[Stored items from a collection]
^^^^
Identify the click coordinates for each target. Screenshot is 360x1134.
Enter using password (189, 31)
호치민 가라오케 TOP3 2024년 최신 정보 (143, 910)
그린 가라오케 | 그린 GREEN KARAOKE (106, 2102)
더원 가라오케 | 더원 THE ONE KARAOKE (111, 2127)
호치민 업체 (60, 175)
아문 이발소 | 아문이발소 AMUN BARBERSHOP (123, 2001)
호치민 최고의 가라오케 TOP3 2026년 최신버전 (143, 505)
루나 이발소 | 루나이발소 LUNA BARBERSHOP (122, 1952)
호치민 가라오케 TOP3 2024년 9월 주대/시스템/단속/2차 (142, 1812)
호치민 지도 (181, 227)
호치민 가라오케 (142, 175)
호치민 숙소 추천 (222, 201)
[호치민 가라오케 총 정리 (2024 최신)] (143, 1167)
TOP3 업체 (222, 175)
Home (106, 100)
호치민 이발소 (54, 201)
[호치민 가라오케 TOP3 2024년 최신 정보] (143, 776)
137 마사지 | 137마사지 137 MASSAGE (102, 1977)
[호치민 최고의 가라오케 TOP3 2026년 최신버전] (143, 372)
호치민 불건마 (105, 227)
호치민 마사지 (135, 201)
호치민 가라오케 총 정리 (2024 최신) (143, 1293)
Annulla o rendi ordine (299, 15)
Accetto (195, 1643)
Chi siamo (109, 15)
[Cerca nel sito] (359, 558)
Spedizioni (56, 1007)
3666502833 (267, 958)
^^^^
## Task details
Output all the lines above, matching them word for word.

## Result
Identify the click coordinates for each target. Screenshot is 360x1134.
Enter using password (189, 31)
호치민 가라오케 TOP3 2024년 최신 정보 (143, 910)
그린 가라오케 | 그린 GREEN KARAOKE (106, 2102)
더원 가라오케 | 더원 THE ONE KARAOKE (111, 2127)
호치민 업체 (60, 175)
아문 이발소 | 아문이발소 AMUN BARBERSHOP (123, 2001)
호치민 최고의 가라오케 TOP3 2026년 최신버전 (143, 505)
루나 이발소 | 루나이발소 LUNA BARBERSHOP (122, 1952)
호치민 가라오케 TOP3 2024년 9월 주대/시스템/단속/2차 (142, 1812)
호치민 지도 (181, 227)
호치민 가라오케 (142, 175)
호치민 숙소 추천 (222, 201)
[호치민 가라오케 총 정리 (2024 최신)] (143, 1167)
TOP3 업체 (222, 175)
Home (106, 100)
호치민 이발소 (54, 201)
[호치민 가라오케 TOP3 2024년 최신 정보] (143, 776)
137 마사지 | 137마사지 137 MASSAGE (102, 1977)
[호치민 최고의 가라오케 TOP3 2026년 최신버전] (143, 372)
호치민 불건마 (105, 227)
호치민 마사지 (135, 201)
호치민 가라오케 총 정리 (2024 최신) (143, 1293)
Annulla o rendi ordine (299, 15)
Accetto (195, 1643)
Chi siamo (109, 15)
[Cerca nel sito] (359, 558)
Spedizioni (56, 1007)
3666502833 (267, 958)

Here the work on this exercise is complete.